Future Directions for Active Matter on Ordered Substrates

TL;DR

This paper reviews how active matter systems interacting with ordered substrates exhibit novel nonequilibrium phenomena, highlighting future research directions in active phases, commensuration effects, and related physical behaviors.

Contribution

It provides an overview of the current understanding and outlines future research directions for active matter on periodic substrates, emphasizing new phenomena and phases.

Findings

Identification of new active phases and commensuration effects.

Proposal of future research directions including active solitons and active Mott phases.
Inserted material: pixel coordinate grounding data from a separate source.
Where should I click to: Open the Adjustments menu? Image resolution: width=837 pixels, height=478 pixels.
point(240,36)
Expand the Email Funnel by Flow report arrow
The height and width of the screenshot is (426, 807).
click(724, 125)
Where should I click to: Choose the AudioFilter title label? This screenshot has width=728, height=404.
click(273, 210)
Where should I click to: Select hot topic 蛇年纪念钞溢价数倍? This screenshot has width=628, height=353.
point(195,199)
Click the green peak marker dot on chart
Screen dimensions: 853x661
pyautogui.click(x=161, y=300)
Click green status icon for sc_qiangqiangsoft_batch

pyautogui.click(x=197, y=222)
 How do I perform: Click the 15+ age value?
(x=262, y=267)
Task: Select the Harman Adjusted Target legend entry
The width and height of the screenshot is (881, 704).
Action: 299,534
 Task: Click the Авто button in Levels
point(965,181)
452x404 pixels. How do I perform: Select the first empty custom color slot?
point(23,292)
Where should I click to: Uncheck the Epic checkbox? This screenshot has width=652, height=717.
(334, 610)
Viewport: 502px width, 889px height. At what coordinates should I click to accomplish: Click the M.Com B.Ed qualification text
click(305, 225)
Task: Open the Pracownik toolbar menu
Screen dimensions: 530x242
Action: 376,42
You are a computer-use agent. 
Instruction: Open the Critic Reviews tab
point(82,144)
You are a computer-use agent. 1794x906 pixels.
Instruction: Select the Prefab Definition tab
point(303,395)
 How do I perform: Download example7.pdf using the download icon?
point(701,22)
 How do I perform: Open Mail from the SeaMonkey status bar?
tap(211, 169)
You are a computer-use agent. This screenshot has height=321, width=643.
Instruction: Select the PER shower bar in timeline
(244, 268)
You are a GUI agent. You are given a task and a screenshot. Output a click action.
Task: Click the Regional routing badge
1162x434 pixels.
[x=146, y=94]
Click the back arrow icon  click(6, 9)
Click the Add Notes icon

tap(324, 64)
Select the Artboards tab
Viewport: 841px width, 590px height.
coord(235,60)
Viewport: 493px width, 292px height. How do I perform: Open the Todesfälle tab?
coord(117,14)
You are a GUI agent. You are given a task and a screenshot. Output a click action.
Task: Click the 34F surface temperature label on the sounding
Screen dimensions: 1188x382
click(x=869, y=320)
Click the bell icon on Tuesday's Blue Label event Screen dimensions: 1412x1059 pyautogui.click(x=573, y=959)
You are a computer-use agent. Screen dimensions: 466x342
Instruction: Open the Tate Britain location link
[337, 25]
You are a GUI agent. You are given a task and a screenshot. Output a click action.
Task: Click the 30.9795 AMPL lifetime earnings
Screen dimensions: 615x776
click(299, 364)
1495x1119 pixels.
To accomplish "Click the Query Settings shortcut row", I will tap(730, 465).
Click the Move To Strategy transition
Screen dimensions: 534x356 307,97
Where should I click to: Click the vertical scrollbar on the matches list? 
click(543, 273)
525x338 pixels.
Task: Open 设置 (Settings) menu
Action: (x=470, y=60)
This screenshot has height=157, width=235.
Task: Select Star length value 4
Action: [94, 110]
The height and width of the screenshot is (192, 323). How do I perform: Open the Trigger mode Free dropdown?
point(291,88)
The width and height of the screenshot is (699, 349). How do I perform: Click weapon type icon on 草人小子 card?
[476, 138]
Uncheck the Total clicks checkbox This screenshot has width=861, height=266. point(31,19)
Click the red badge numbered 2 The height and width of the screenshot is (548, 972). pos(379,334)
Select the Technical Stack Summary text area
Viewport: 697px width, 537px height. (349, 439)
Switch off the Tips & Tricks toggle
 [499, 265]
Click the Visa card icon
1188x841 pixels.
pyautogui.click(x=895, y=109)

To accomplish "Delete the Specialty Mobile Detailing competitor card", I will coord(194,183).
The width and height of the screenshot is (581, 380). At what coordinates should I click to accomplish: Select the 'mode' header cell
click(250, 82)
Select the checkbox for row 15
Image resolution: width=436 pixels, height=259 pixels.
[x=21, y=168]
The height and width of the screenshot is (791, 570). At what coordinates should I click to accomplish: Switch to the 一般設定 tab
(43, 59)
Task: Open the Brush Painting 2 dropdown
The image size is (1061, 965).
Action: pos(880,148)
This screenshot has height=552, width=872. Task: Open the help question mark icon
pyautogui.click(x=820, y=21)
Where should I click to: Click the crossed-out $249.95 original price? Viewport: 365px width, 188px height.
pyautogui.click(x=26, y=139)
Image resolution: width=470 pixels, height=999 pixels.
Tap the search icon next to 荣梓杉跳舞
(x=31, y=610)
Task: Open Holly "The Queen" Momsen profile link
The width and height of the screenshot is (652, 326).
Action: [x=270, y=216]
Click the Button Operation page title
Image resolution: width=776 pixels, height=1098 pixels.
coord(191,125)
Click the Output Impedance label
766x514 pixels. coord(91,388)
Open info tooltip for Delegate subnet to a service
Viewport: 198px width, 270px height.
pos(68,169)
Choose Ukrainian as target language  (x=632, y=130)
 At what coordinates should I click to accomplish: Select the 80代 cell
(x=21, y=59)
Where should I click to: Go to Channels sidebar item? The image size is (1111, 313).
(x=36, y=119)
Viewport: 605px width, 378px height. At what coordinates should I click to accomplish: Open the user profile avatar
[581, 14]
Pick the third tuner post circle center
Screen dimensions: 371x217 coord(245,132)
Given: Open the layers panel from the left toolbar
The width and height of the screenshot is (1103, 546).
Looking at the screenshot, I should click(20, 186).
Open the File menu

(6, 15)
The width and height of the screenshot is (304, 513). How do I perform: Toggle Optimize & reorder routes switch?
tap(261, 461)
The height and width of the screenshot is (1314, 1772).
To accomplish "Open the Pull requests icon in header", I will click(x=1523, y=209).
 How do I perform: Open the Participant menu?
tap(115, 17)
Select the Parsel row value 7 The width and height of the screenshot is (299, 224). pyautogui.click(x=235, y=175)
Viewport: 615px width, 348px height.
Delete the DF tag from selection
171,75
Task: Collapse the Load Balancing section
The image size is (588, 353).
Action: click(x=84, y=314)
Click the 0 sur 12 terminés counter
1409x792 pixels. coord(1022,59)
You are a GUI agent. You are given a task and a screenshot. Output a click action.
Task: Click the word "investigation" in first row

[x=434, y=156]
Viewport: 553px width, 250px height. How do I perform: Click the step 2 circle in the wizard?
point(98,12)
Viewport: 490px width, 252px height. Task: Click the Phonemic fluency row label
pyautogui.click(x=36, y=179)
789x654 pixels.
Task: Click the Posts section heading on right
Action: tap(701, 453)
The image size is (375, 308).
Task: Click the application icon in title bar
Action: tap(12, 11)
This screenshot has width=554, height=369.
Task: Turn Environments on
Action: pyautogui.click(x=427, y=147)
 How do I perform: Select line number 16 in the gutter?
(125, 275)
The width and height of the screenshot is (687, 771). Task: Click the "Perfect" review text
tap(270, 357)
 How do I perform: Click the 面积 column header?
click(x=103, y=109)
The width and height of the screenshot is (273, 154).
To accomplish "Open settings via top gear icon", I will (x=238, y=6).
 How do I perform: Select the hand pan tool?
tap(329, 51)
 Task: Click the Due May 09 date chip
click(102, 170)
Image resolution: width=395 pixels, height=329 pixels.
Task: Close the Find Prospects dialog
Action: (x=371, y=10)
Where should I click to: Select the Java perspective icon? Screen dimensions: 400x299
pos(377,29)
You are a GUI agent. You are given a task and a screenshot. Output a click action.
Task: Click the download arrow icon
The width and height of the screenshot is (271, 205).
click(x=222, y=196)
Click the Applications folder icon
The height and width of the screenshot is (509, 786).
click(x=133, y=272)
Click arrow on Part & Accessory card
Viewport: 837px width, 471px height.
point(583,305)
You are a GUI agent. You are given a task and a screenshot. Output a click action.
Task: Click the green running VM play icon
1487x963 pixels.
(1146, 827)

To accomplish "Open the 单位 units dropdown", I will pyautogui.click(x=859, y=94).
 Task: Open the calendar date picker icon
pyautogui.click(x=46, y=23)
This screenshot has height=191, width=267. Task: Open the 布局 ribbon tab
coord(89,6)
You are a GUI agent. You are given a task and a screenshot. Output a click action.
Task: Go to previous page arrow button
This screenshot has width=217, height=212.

Discussion of potential phenomena like active time crystals and active tribology.

Abstract

Active matter is a term encompassing particle-based assemblies with some form of self-propulsion, including certain biological systems as well as synthetic systems such as artificial colloidal swimmers, all of which can exhibit a remarkable variety of new kinds of nonequilibrium phenomena. A wealth of non-active condensed matter systems can be described in terms of a collection of particles coupled to periodic substrates, leading to the emergence of commensurate-incommensurate effects, Mott phases, tribology effects, and pattern formation. It is natural to ask how such phases are modified when the system is active. Here we provide an overview and future directions for studying individual and collectively interacting active matter particles coupled to periodic substrates, where new types of commensuration effects, directional locking, and active phases can occur. Further directions for exploration include locking effects, the realization of active solitons or active defects in incommensurate phases, active Mott phases, active artificial spin ice, active doping transitions, active floating phases, active surface physics, active matter time crystals, and active tribology.